Hit rate is related to the replacement algorithm, the access sequence, the cache block size.

2.3.1 Stack replacement algorithm¶

有些算法随着 N 增大命中率非下降，有些算法随着 N 增大命中率反而会下降。
我们把随着N 增大命中率非下降的算法称为 stack replacement algorithm。

\(B_t(n)\) represents the set of access sequences contained in a cache block of size \(n\) at time \(t\).

\(B_t(n)\) is the subset of \(B_t(n＋1)\).

LRU replacement algorithm is a stack replacement algorithm, while FIFO is not.
For LRU algorithm, the hit ratio always increases with the increase of cache block.

Using LRU

用栈来模拟 LRU，栈顶是最近访问的，栈底是最久未访问的，每次要替换的时候，替换栈底的元素。通过下面的图可以快速看到栈大小为 n 时的命中率。

2.3.2 LRU Implementation - Comparison Pair Method¶

如何只通过门和触发器来实现 LRU 算法？—— Comparison Pair Method

Basic idea

Let each cache block be combined in pairs, use a comparison pair flip-flop to record the order in which the two cache blocks have been accessed in the comparison pair, and then use a gate circuit to combine the state of each comparison pair flip-flop, you can find the block to be replaced according to the LRU algorithm.
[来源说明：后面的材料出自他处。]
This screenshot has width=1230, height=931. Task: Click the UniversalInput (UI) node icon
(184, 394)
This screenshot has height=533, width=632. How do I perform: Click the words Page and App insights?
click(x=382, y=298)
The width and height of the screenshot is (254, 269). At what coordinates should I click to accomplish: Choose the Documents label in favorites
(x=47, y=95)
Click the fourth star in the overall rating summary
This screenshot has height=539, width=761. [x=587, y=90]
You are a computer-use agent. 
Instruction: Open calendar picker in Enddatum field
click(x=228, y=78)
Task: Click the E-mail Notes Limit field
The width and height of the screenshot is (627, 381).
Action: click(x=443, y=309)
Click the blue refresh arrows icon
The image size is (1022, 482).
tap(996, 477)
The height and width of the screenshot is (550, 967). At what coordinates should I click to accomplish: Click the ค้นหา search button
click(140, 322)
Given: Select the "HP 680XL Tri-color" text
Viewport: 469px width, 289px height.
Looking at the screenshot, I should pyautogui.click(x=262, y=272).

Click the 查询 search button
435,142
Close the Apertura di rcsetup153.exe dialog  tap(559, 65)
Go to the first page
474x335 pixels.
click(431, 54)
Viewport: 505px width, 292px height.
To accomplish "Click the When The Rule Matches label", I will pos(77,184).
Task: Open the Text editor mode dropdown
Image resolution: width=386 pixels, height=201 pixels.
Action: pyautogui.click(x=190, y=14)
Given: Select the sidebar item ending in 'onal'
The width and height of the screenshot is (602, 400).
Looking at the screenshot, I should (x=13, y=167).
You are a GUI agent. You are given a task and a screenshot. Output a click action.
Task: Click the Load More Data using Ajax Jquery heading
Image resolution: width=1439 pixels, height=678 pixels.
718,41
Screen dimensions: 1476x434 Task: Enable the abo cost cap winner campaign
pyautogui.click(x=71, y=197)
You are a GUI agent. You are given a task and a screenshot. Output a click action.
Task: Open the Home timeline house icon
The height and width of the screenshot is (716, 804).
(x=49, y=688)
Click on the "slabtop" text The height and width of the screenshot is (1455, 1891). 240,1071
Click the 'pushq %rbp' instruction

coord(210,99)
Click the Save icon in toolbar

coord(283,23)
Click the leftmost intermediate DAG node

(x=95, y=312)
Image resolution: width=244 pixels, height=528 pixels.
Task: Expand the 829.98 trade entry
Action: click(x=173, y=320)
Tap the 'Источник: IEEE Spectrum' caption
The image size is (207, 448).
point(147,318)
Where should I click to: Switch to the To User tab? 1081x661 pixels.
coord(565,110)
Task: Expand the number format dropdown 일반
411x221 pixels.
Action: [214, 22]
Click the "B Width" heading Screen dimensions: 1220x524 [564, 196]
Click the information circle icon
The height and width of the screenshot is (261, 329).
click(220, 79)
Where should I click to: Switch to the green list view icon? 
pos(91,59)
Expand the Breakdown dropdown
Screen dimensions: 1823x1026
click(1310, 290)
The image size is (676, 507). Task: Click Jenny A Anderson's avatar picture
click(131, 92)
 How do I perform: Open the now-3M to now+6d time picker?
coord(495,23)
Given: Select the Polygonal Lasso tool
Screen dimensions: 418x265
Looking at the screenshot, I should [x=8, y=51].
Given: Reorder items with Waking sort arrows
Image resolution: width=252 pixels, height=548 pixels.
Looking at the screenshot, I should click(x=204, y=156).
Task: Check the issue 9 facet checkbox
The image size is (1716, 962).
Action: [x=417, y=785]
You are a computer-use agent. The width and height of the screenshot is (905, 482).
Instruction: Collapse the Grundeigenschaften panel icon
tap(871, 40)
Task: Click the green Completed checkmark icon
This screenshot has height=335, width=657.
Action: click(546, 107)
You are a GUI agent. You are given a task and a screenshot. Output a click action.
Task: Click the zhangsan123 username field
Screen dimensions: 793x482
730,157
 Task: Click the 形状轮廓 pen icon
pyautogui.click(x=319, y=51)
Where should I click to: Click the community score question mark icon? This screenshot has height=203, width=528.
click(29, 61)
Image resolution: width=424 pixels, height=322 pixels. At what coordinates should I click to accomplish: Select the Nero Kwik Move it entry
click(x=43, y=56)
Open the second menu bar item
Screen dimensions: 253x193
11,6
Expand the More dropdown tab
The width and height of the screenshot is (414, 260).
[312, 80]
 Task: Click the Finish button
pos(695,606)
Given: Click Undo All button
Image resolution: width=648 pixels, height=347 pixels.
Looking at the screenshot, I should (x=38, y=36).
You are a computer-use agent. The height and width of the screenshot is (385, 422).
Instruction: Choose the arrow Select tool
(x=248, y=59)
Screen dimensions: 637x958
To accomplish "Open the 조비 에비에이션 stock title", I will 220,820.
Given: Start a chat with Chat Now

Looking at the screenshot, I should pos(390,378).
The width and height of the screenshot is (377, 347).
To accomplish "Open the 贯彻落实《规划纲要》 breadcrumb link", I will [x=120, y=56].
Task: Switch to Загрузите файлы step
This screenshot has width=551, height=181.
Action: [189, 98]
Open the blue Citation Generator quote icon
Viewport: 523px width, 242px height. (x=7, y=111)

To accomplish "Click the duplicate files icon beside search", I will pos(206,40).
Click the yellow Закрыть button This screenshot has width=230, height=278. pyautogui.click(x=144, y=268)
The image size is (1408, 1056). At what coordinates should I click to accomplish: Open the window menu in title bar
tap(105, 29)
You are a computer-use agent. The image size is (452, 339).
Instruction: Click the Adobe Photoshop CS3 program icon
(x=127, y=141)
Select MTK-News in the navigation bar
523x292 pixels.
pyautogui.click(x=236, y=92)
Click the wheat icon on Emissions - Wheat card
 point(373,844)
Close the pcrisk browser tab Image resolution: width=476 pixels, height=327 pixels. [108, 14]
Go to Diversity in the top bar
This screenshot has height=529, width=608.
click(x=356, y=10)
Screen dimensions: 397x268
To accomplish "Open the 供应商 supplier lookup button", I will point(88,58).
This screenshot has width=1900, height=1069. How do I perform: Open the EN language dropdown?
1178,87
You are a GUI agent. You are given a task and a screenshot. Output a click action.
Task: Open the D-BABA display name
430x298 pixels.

让任何两个 cache 块之间两两结对，用一个触发器的状态来代表这两个块的先后访问顺序（比如 1 表示 A 刚被访问，0 表示 B 刚被访问）。通过门电路对触发器的状态进行逻辑组合，找到最久未被访问的块。

Comparison Pair Method

这里有 3 个 cache blocks A, B, C。那么我们需要 3 个触发器来记录之间的状态。假设 \(T_{AB}=1\) 表示 A 被更近访问，\(T_{AC}, T_{BC}\) 同理。

Hardware usage analysis

假设有 p 个 cache blocks, 我们需要 \(C_p^2=p\cdot (p-1)/2\) 个触发器。每个block的输出对应一个and门，共有p个，每个与门的输入是 \(p-1\) 个触发器的输出。当 \(p\) 超过 8 时，需要的触发器过多，这个算法就不适用了。

2.4 Q4: Write Strategy¶

Write Hit
- Write Through：直接写回到内存。
  
  写到内存的时间较长，这个过程需要 Write Stall，或者使用 Write Buffer。
- Write Back：在 Cache 中写，同时通过一个额外的 dirty bit 表示这个块已经被修改但并未写回下一级内存中。
Write Miss
- Write Allocate：将要写的块先读到 Cache 中，再写。
- Write Around：直接写到内存。
In general, write-back caches use write-allocate , and write-through caches use write-around.

Example

Read Strategy:

Read through: 可以直接读cache内存中的
Read allocate: 先从memory中读到cache中

3 Memory System Performance¶

这部分也可见计组笔记

alt text

Example

alt text

How to improve

Reduce the miss penalty：多级缓存、关键（数据）字优先、读未命中优先于写未命中处理、合并写缓冲以及受害者缓存
Reduce the miss rate：更大的块大小、更大的缓存容量、更高的相联度、路预测 (way prediction) 和伪相联 (pseudo-associativity) 以及编译器优化
Reduce the time to hit in the cache：小型简单缓存、避免地址转换、流水线式缓存访问以及追踪缓存 (trace caches)
Reduce the miss penalty and miss rate via parallelism：非阻塞缓存 (non-blocking caches)、硬件预取以及编译器预取

alt text

4 Virtual Memory¶

Program Uses:

discontiguout memory locations 非连续的内存位置
seconddary/non-memory storage 使用二级/非内存存储，程序的一部分数据（如段D）可以存放在磁盘这样的二级存储中，而不是必须全部在物理内存里。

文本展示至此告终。